I spent a lot of the last two years getting really into categorical logic (as in, using category theory to study logic), because I’m really into logic, and category theory seemed to be able to provide cool alternate foundations of mathematics.
Turns out it doesn’t really.
Don’t get me wrong, I still think it’s interesting and useful, and it did provide me with a very cosmopolitan view of logical systems (more on that later). But category theory is not suitable for foundations or even meant to befoundational. Most category theorists use an extended version of set theory as foundations!
In fact, its purpose is best seen as exactly dual to that of foundations: while set theory allows you to build things from the ground up, category theory allows you to organize things from high above. A category by itself is not so interesting; one often studies a category in terms of how it maps from and into other categories (including itself!), with functors, and, most usefully, adjunctions.
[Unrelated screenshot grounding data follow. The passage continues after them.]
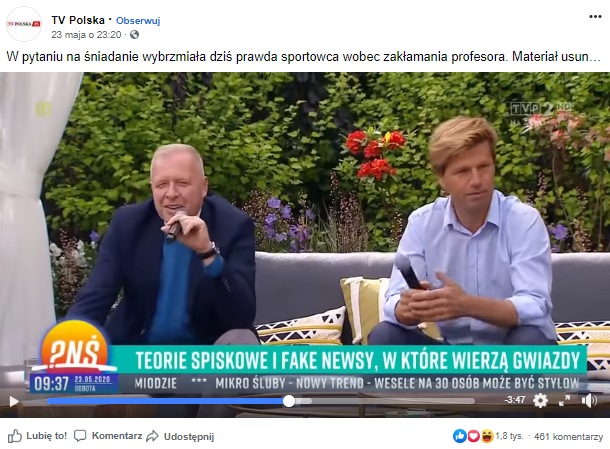
Task: Open the post options menu (three dots)
Action: pyautogui.click(x=595, y=17)
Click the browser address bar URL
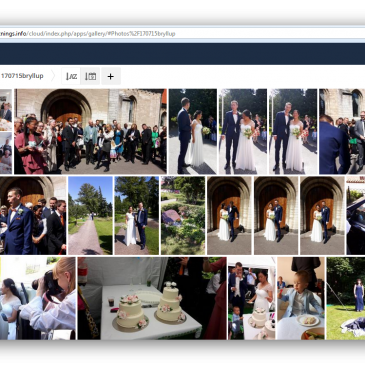The image size is (365, 365). tap(88, 34)
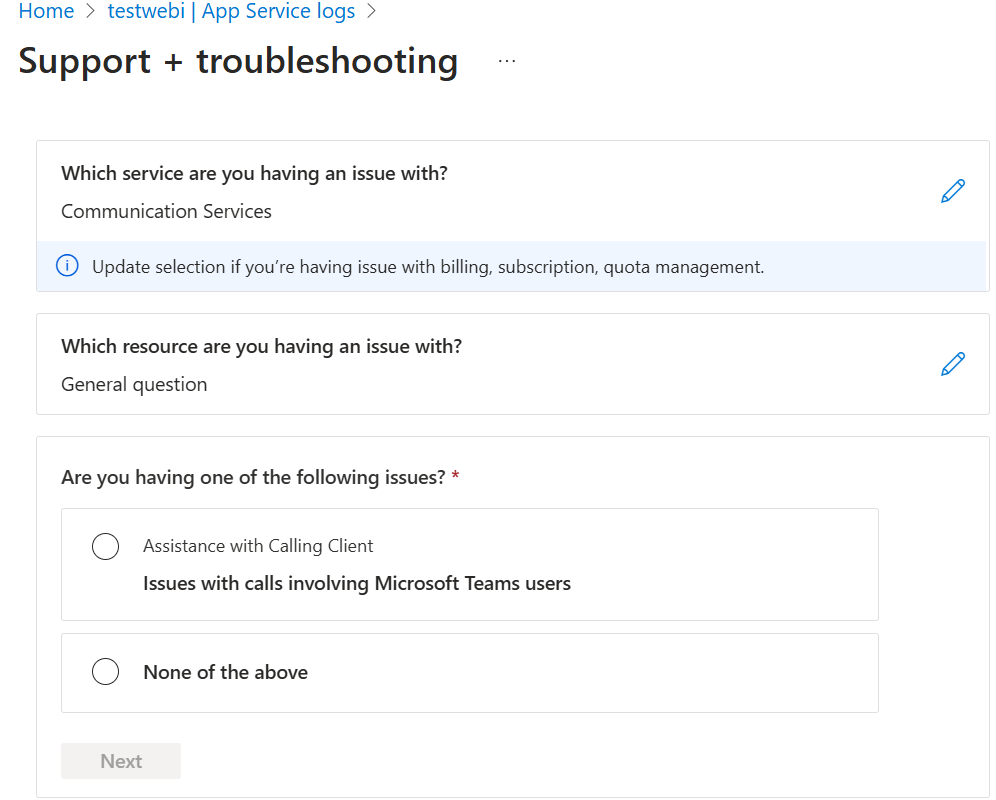
Task: Open testwebi App Service logs breadcrumb
Action: point(229,11)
Ahem. This wasn’t even on topic.
I want to talk about a particular subject in categorical logic, perhaps the most well-studied one, which is topos theory, and why I believe it be to useless for rationality, so that others may avoid retreading my path. The thesis of this post is that probabilities aren’t (intuitionistic) truth values.
Topoï and toposes
A topos is perhaps best seen not even as category, but as an alternate mathematical universe. They are, essentially, “weird set theories”. Case in point: Set itself is a topos, and other toposes are often constructed as categories of functors F:C→Set, for C an arbitrary category.
(Functors assemble into categories if you take natural transformations between them. That basically means that you have maps F(c)→G(c), such that if you compare the images of a path under F and G, all the little squares commute.)
Consider that natural numbers, with their usual ordering like 4≤5, can form a category if you take instead 4→5. So one simple example is to consider the category of all functors N→Set, which are really just sequences of sets, like
X1→X2→X3→⋯
where the arrows are regular set theoretic functions. You can do practically any kind of mathematical reasoning using sequences of sets! (as long as it is constructive) For example, you have
an “empty set”, which is just a sequence of empty sets;
a “point” given by a sequence of points;
“products” of sequences given by {Xi×Yi};
and so on. Most interestingly, you have truth values given by subobjects of the point; accordingly, in Set those are the empty set and the point itself, since P(∗)={∅,∗}, corresponding to true and false. Notice that ∅⊆∗; in fact the truth values in general will have the structure of a partially ordered set.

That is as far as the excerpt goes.